Source excerpt:
##############################

Creating resources

You can write resource types and providers in the Puppet language. The following example shows you how to create resources in Puppet using the low-level types and provider method.

Note: The Puppet Resource API is a simpler and faster way to build types and providers.

Puppet’s property support has a helper method called ensurable that handles modeling creation and destruction; it creates an ensure property and adds absent and present values for it, which require three methods on the provider, create, destroy, and exists?.

The following example is a resource called file. The resource contains the type name (file), a documentation string, a parameter for the name of the file, and used the ensurable method to say that the file is both createable and destroyable.

Puppet::Type.newtype(:file) do
    @doc = "Manage a file (the simple version)."

    ensurable

    newparam(:name) do
        desc "The full path to the file."
    end
end

The following example is a provider. The provider contains the docs, the provider name, and the three methods that the ensure property requires. Note that it uses a desc instead of @doc = to specify the documentation. It also uses Ruby’s built-in file abilities to create an empty file, remove the file, or test whether the file exists.

Puppet::Type.type(:file).provide(:posix) do
    desc "Normal Unix-like POSIX support for file management."

    def create
        File.open(@resource[:name], "w") { |f| f.puts "" } # Create an empty file
    end

    def destroy
        File.unlink(@resource[:name])
    end

    def exists?
        File.exists?(@resource[:name])
    end
end
To manage the file mode, add the following code to your resource:
newproperty(:mode) do
    desc "Manage the file's mode."

    defaultto "640"
end

Note that the default value is specified, and it is a string instead of an integer (file modes are in octal). You can pass a lambda to defaultto instead of a value, if you don’t have a simple value.

To understand modes, add the following code to the provider:

def create
    File.open(@resource[:name], "w") { |f| f.puts "" } # Create an empty file
    # Make sure the mode is correct
    should_mode = @resource.should(:mode)

##############################

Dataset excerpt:

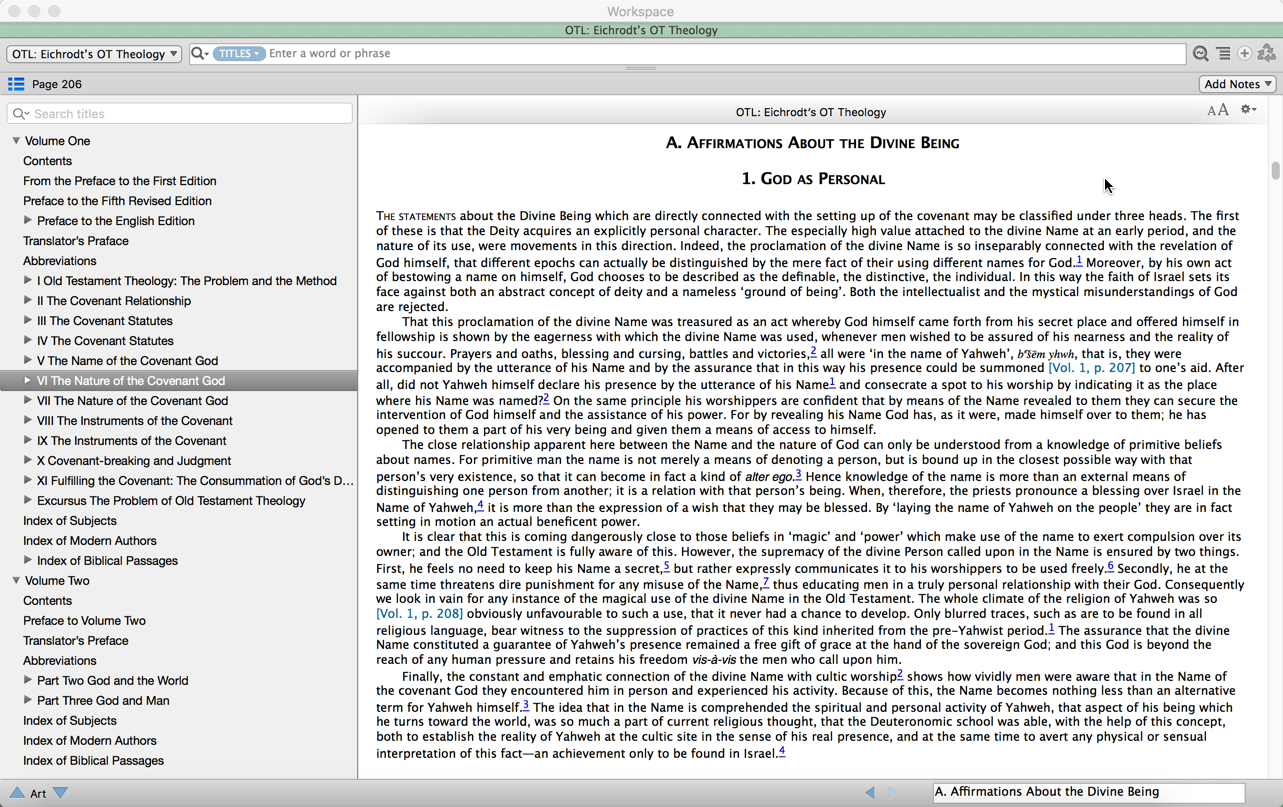
Task: Expand V The Name of the Covenant God
Action: [x=28, y=361]
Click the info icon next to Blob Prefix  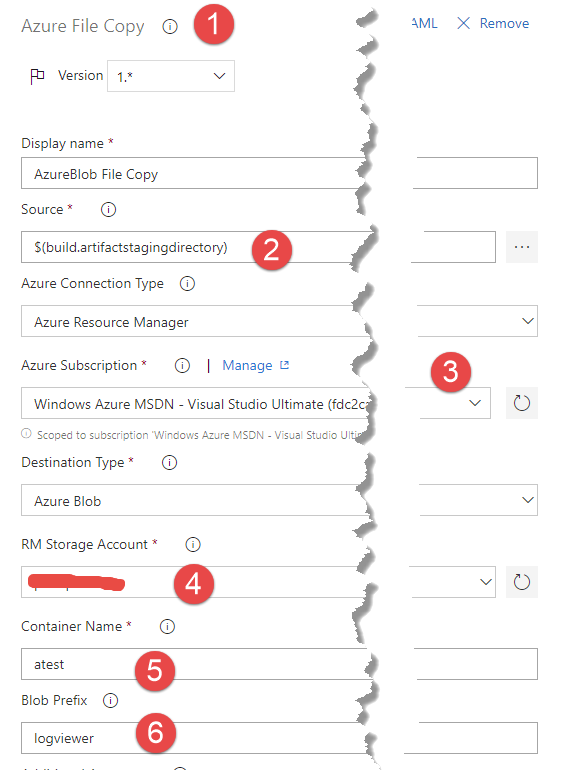(x=110, y=700)
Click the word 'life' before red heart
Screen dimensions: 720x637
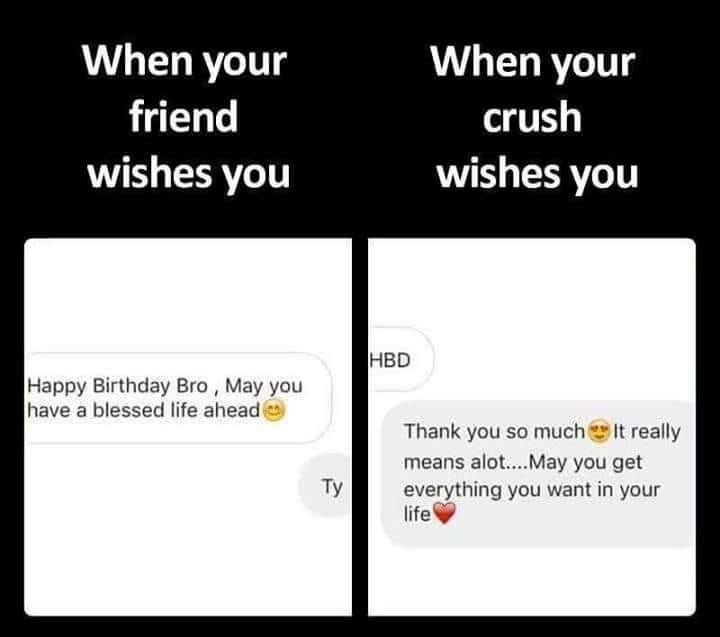(417, 514)
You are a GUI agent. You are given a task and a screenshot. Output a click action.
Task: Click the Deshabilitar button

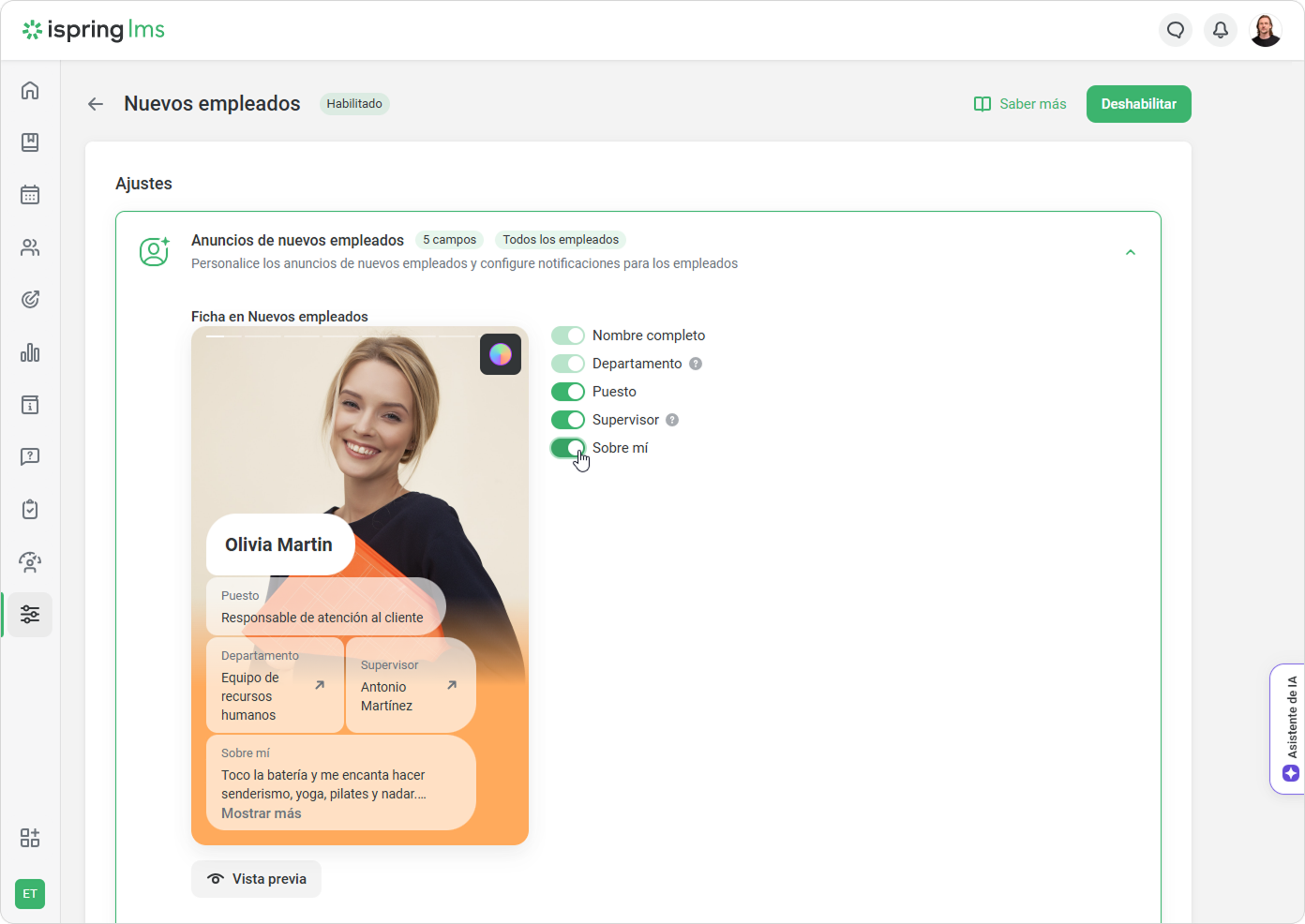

##############################

To be done:
(1) Answer these questions using the Puppet resource documentation:
(a) Which three methods does the ensure property require on the provider?
(b) What default value is given to the mode property?
(c) What does the provider use in place of @doc = to specify its documentation?
(2) Resume the Puppet resource documentation from the point where it stops, and carry it on.
This material has no connection to the Puppet documentation.

Per-task answers:
(1)
(a) create, destroy, and exists?
(b) "640", given as a string rather than an integer
(c) desc

(2)
    unless self.mode == should_mode
        self.mode = should_mode
    end
end

# Return the mode as an octal string, not as an integer.
def mode
    if File.exists?(@resource[:name])
        "%o" % (File.stat(@resource[:name]).mode & 007777)
    else
        :absent
    end
end

# Set the file mode, converting from a string to an integer.
def mode=(value)
    File.chmod(Integer("0" + value), @resource[:name])
end

The getter method returns the value, but does not attempt to modify the resource itself. When the setter gets passed, the value it is supposed to set — it does not attempt to figure out the appropriate value to use.

Note that the ensure property, when created by the ensurable method, behaves differently because it uses methods for creation and destruction of the file, compared to normal properties that use getter and setter methods. When you create a resource, Puppet expects the create method to make any other necessary changes. This is because resources are already configured when created, so Puppet does not need to test them manually.

The absent and present values are defined by looking in the property.rb file:

newvalue(:present) do
    if @resource.provider and @resource.provider.respond_to?(:create)
        @resource.provider.create
    else
        @resource.create
    end
    nil # return nil so the event is autogenerated
end

newvalue(:absent) do
    if @resource.provider and @resource.provider.respond_to?(:destroy)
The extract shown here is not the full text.